### [PROBLEM]
Report every line of the records below that contains the word "axis".

--- PROVIDED DATA Enclosed Below ---

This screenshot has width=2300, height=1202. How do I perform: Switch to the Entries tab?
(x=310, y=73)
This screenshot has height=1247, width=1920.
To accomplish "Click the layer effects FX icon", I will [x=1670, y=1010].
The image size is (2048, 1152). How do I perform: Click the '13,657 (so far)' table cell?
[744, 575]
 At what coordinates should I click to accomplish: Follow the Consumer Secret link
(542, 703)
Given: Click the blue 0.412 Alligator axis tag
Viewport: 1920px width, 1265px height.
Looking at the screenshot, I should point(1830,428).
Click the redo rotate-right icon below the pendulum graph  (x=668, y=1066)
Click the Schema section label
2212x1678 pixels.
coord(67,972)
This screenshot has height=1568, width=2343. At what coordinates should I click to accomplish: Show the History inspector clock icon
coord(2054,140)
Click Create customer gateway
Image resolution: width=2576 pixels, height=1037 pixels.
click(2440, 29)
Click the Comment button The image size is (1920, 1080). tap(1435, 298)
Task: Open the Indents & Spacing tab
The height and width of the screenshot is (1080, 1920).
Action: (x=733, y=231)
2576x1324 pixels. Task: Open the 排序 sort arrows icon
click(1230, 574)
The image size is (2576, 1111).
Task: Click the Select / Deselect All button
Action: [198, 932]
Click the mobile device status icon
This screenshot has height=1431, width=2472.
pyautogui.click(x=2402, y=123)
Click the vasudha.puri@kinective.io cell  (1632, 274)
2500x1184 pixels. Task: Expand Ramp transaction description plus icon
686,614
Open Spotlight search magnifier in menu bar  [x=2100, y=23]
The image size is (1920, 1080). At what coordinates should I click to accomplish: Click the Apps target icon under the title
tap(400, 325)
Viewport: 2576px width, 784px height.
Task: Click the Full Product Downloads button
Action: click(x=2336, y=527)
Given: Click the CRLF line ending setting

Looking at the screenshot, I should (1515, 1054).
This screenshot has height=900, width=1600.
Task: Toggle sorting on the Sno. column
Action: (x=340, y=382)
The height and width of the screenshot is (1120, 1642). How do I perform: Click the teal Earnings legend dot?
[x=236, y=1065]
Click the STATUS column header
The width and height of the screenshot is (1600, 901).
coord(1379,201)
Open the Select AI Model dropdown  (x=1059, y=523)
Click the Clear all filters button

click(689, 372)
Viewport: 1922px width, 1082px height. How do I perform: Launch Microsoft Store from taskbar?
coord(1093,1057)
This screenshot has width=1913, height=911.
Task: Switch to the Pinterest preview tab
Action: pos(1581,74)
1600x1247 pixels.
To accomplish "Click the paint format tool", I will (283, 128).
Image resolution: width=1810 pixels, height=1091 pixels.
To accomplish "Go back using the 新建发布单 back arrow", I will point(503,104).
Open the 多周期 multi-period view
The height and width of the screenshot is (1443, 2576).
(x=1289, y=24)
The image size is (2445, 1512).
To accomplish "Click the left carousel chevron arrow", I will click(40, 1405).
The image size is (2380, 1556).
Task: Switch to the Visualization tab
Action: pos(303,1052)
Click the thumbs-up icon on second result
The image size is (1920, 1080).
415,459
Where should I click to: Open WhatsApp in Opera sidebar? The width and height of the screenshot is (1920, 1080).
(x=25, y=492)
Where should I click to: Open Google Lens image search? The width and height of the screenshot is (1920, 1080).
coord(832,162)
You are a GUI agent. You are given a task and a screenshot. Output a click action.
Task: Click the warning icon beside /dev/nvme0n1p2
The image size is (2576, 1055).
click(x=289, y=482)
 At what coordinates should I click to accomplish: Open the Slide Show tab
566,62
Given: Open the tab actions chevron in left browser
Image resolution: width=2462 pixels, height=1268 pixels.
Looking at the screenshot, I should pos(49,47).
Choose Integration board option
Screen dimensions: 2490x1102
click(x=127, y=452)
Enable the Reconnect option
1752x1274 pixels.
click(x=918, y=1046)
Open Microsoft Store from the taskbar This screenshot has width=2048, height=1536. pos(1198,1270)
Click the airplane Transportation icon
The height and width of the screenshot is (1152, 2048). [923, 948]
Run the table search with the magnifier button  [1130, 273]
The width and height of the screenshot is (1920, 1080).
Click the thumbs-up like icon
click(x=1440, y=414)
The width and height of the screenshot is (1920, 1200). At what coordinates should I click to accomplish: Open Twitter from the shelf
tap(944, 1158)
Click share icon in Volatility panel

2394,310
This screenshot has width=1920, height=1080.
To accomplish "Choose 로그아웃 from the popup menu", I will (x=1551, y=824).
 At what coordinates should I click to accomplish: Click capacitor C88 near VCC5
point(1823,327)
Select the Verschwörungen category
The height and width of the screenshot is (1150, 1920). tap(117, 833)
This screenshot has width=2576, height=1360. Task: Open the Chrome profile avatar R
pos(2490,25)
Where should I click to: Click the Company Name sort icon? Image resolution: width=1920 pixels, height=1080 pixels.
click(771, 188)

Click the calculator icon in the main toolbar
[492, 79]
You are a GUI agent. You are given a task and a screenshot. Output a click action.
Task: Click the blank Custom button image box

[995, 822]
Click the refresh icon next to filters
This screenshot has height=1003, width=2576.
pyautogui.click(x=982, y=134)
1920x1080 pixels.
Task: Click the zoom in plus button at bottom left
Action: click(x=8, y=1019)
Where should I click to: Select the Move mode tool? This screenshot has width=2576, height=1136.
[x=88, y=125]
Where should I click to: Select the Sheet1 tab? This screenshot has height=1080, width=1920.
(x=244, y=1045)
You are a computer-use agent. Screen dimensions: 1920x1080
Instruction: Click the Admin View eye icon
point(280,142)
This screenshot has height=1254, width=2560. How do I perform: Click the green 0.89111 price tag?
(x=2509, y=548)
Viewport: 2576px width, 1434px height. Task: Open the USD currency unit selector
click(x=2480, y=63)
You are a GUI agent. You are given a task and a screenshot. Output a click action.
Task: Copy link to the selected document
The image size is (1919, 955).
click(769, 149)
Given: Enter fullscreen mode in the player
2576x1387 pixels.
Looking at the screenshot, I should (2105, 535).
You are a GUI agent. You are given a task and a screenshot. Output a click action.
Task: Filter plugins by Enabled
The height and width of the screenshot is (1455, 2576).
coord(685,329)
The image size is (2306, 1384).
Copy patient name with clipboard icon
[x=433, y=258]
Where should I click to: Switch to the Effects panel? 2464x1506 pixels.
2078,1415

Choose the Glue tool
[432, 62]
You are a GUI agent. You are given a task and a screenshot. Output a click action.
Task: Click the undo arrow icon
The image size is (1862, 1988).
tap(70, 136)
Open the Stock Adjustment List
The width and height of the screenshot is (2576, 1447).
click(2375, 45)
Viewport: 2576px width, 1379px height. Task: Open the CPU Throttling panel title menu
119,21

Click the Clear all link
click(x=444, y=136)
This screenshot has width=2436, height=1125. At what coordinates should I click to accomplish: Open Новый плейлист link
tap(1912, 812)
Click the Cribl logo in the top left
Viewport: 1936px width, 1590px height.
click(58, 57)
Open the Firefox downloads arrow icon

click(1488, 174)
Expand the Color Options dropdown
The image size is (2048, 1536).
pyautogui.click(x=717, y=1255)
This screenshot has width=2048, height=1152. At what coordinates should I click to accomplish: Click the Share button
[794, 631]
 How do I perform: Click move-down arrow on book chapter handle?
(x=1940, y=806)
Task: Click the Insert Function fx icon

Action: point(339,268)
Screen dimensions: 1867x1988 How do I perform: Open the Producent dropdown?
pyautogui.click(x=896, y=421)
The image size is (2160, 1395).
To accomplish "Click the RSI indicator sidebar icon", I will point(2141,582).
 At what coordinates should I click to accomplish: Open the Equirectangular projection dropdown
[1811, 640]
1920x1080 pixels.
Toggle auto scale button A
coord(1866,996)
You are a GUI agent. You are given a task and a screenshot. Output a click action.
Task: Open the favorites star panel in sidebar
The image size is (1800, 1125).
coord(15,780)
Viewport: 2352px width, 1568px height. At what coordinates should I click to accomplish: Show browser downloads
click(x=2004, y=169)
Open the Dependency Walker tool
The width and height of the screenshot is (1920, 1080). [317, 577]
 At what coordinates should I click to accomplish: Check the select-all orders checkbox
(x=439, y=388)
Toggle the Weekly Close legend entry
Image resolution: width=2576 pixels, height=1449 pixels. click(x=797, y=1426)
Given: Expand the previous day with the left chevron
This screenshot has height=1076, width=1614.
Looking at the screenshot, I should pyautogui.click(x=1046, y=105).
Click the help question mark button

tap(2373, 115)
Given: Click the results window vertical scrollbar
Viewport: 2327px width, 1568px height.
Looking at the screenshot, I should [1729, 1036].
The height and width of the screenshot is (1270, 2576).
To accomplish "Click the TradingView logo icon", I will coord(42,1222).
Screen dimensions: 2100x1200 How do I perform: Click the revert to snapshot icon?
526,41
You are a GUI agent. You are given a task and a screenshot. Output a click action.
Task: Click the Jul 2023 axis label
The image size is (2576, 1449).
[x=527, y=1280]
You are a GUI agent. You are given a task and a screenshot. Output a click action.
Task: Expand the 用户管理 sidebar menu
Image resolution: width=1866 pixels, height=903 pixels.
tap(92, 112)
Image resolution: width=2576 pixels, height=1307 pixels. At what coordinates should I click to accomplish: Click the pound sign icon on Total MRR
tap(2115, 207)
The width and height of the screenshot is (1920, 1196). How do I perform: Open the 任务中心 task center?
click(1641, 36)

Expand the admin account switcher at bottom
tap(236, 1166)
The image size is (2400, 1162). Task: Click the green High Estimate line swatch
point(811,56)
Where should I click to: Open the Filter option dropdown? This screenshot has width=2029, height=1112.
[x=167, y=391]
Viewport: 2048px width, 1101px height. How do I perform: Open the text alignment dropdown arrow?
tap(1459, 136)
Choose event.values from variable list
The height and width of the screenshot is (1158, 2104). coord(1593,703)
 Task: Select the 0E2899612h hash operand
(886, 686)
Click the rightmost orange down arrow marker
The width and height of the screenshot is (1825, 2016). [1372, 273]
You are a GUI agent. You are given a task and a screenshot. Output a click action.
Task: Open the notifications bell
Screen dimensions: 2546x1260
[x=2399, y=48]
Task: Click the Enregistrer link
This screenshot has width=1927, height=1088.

--- End of Enclosed PROVIDED DATA ---

### [SOLUTION]
Given: Click the blue 0.412 Alligator axis tag
Task: Click the Jul 2023 axis label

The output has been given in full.